In Sunday School we are discussing Christianity by century. Right now, we are at the 10th century, about the time scholasticism is firmly taking root in the West. With this enlightenment comes the manifestation of indulgences and the like.
So, it got me to thinking. First, keep in mind the usual Protestant view of indulgence may not be the correct one. Second, when I say “biblical” I do not usually mean it is directly found in Scripture. Christian doctrine is more often than not drawn from Scripture rather than capitalizing of direct words of Scripture. Of course, “biblical” is something still undefined. For instance, what canon do you use? If you are a Catholic and use books not found in the Protestant canon, is this considered biblical?
In the 12th chapter of 2 Maccabees, Judah seeks to turn away the temporal sins that may lay with the fallen. He does several things.
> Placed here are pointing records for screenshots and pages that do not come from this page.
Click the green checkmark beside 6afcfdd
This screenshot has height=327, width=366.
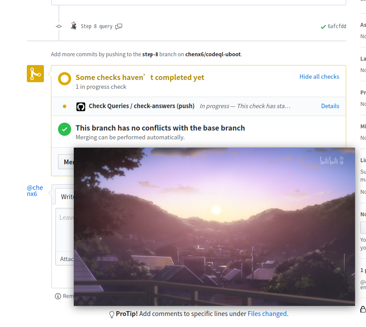click(x=323, y=27)
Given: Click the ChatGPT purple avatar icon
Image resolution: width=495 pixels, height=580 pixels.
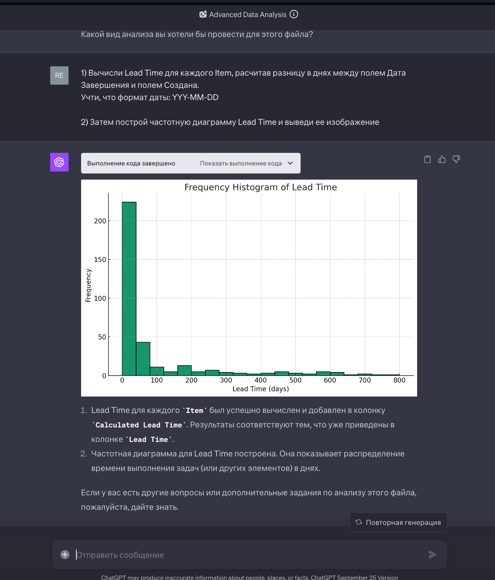Looking at the screenshot, I should 59,162.
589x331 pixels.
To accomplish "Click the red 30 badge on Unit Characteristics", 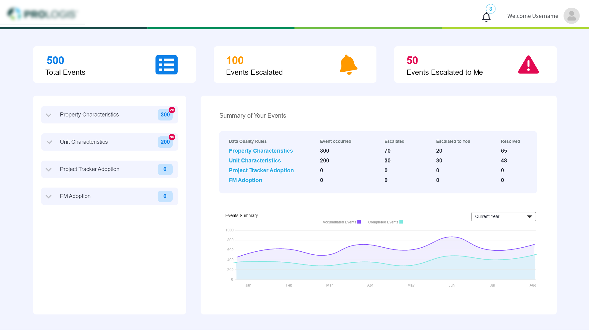I will (x=172, y=137).
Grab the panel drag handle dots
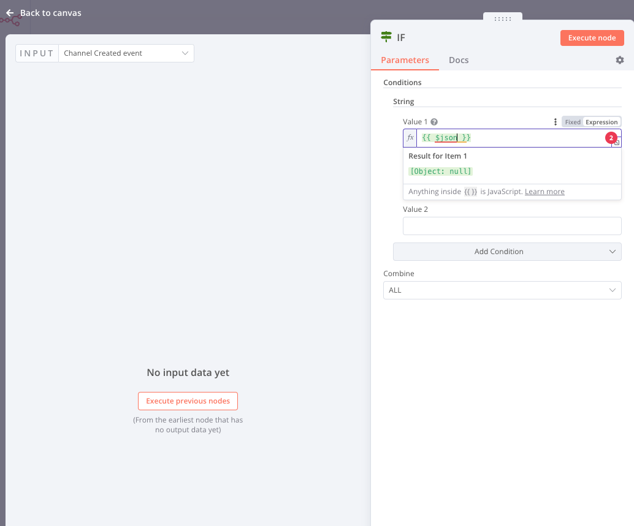Image resolution: width=634 pixels, height=526 pixels. (x=503, y=19)
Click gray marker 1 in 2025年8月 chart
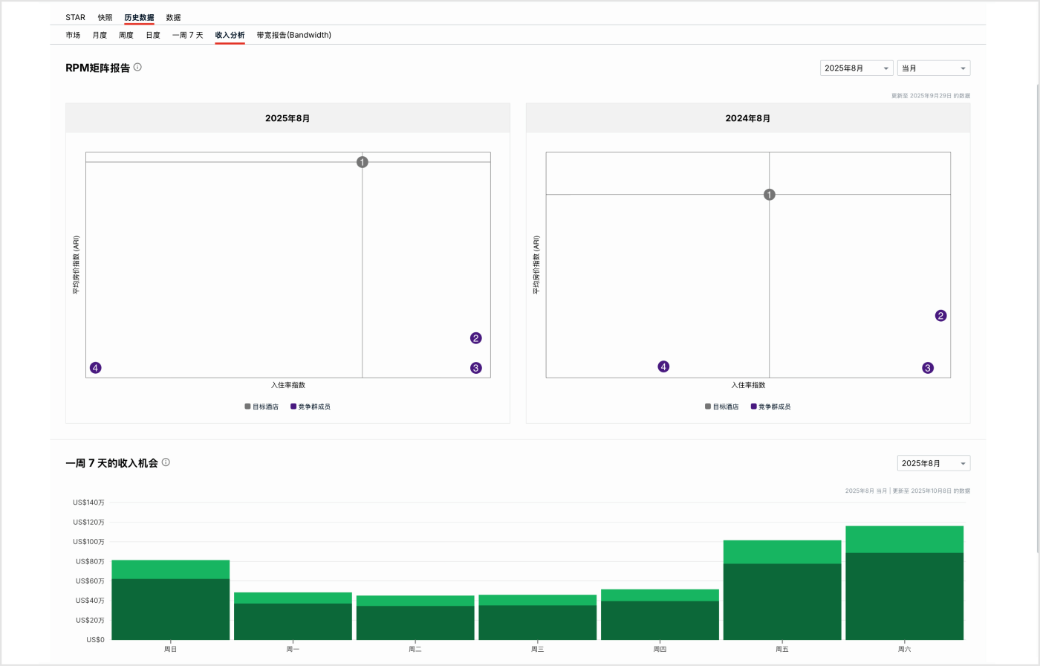The image size is (1040, 666). (363, 162)
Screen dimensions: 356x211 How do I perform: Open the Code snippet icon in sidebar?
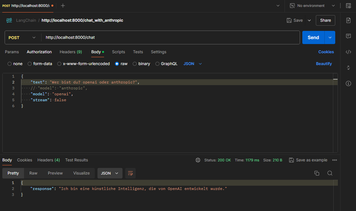coord(348,52)
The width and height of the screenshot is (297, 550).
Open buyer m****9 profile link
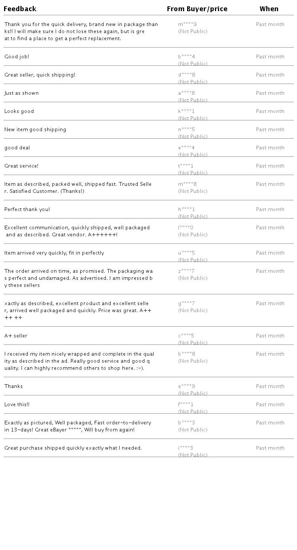(x=187, y=25)
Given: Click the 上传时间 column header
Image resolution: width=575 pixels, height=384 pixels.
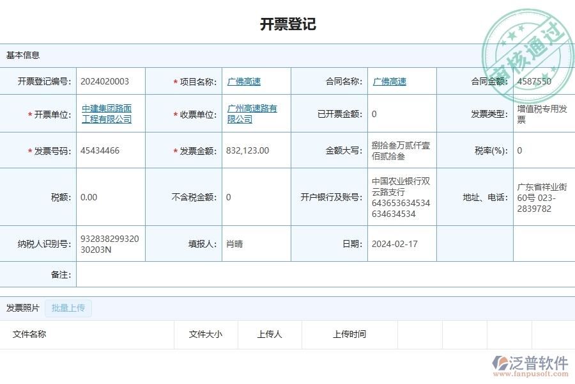Looking at the screenshot, I should pyautogui.click(x=349, y=334).
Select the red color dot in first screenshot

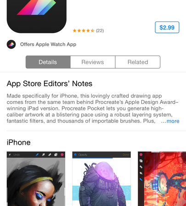tap(62, 155)

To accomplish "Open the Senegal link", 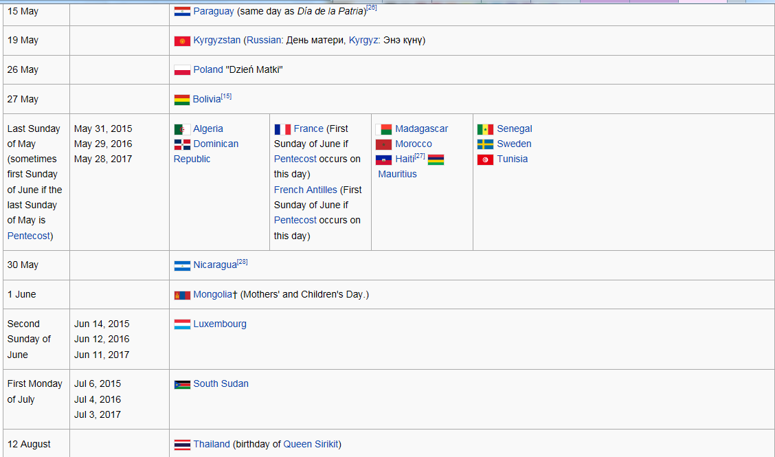I will pyautogui.click(x=514, y=129).
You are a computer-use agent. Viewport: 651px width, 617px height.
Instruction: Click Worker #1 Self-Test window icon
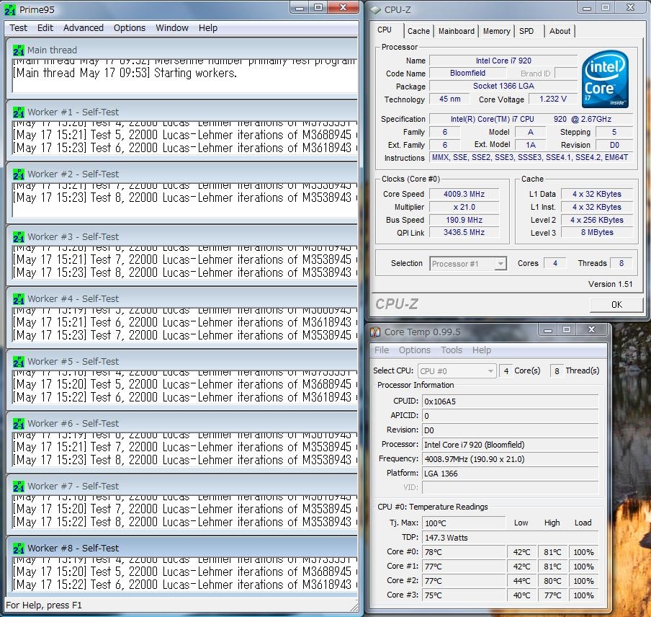coord(19,112)

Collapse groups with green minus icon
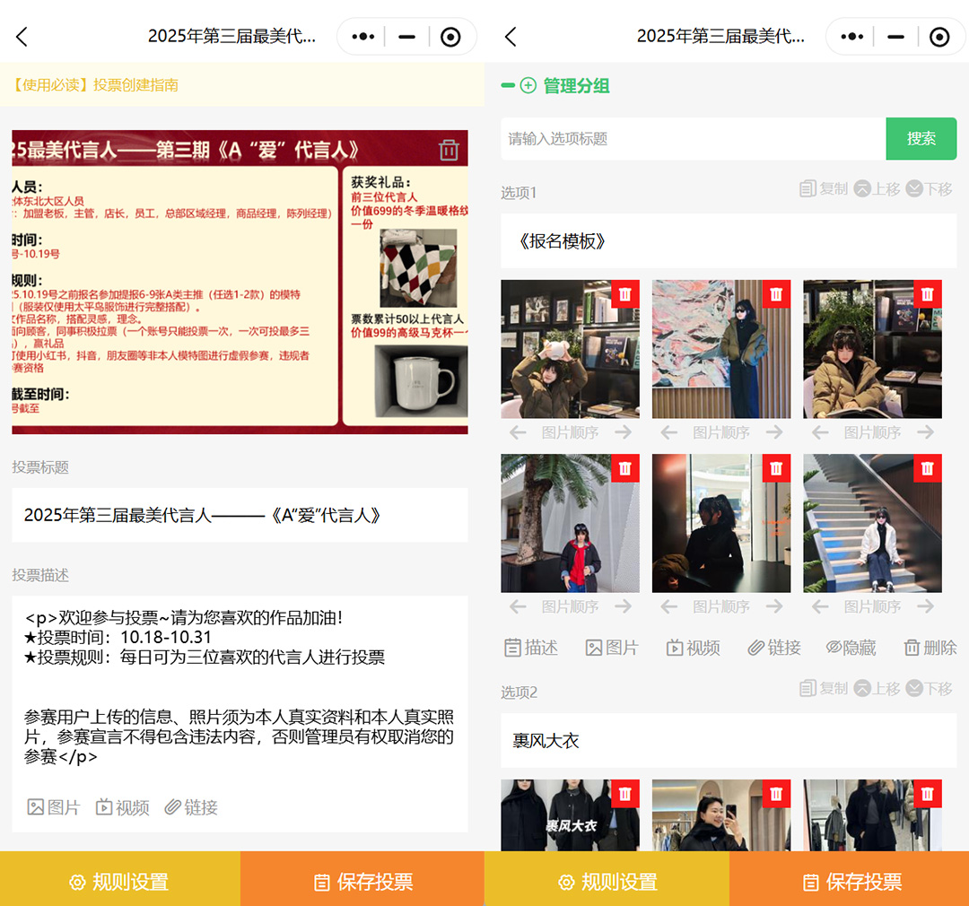(x=508, y=86)
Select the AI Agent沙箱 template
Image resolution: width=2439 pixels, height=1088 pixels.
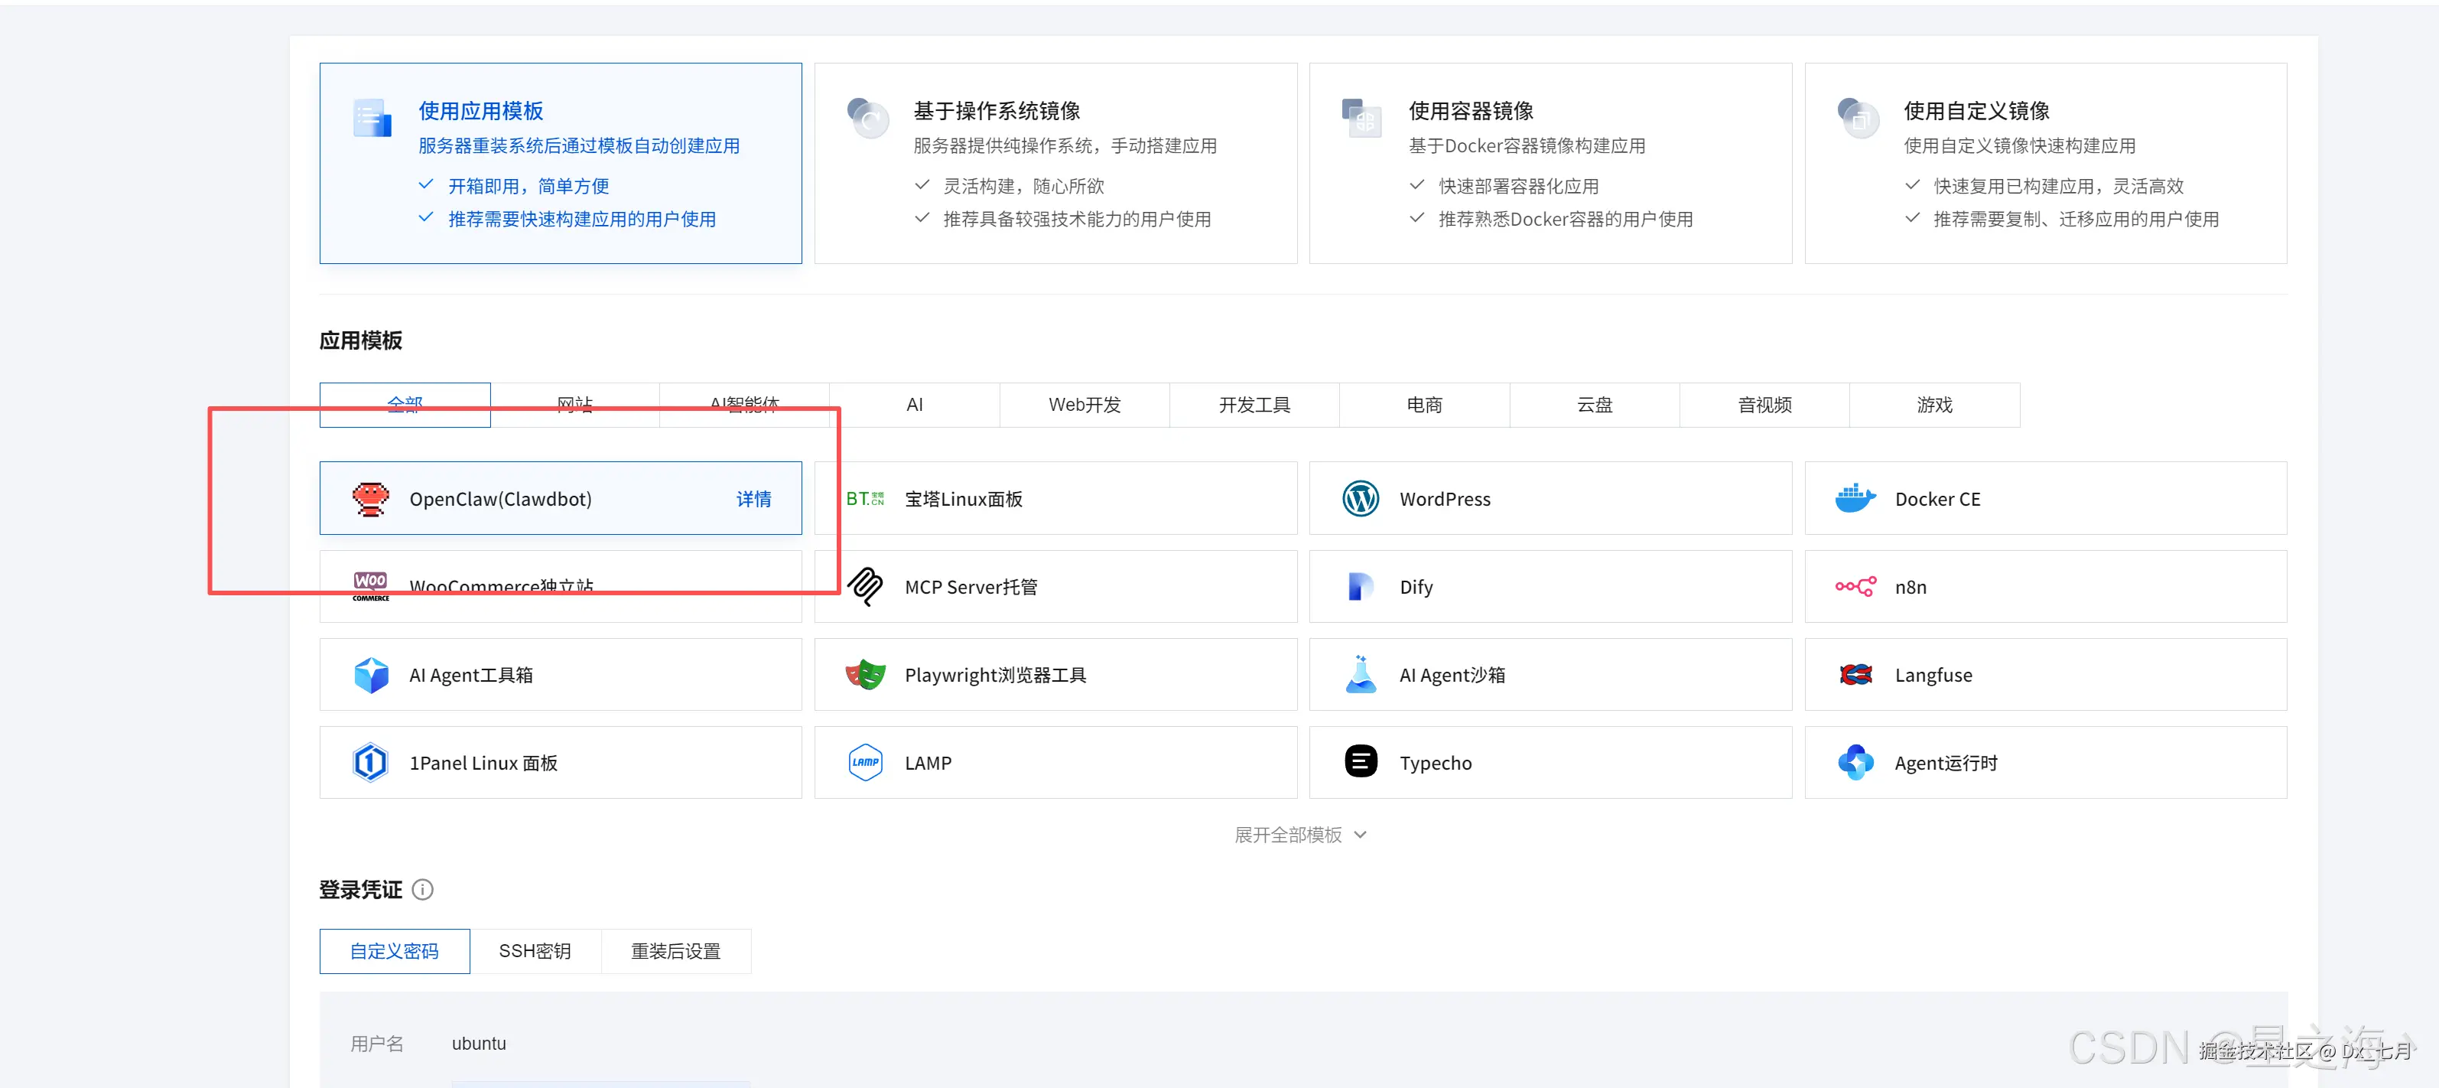(x=1550, y=675)
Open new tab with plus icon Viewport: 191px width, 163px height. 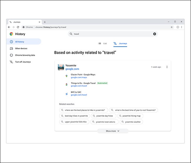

On the next day, as had now become necessary, Judas and his men went to take up the bodies of the fallen and to bring them back to lie with their kindred in the sepulchres of their ancestors. Then under the tunic of each one of the dead they found sacred tokens of the idols of Jamnia, which the law forbids the Jews to wear. And it became clear to all that this was the reason these men had fallen. So they all blessed the ways of the Lord, the righteous judge, who reveals the things that are hidden; and they turned to supplication, praying that the sin that had been committed might be wholly blotted out. The noble Judas exhorted the people to keep themselves free from sin, for they had seen with their own eyes what had happened as the result of the sin of those who had fallen. He also took up a collection, man by man, to the amount of two thousand drachmas of silver, and sent it to Jerusalem to provide for a sin offering. In doing this he acted very well and honorably, taking account of the resurrection. For if he were not expecting that those who had fallen would rise again, it would have been superfluous and foolish to pray for the dead. But if he was looking to the splendid reward that is laid up for those who fall asleep in godliness, it was a holy and pious thought. Therefore he made atonement for the dead, so that they might be delivered from their sin. (2 Macc 12.39-42, RSVCE)
He prayed, acting as a mediator and took up a collection for an offering by the priests at the Temple. He sought to turn away the temporal sin of those already redeemed. In Scripture (depending upon your limitation) we find something of an allowance for indulgences do we not? No wonder Luther worked feverishly to rid his canon of this book. It said something he didn’t like.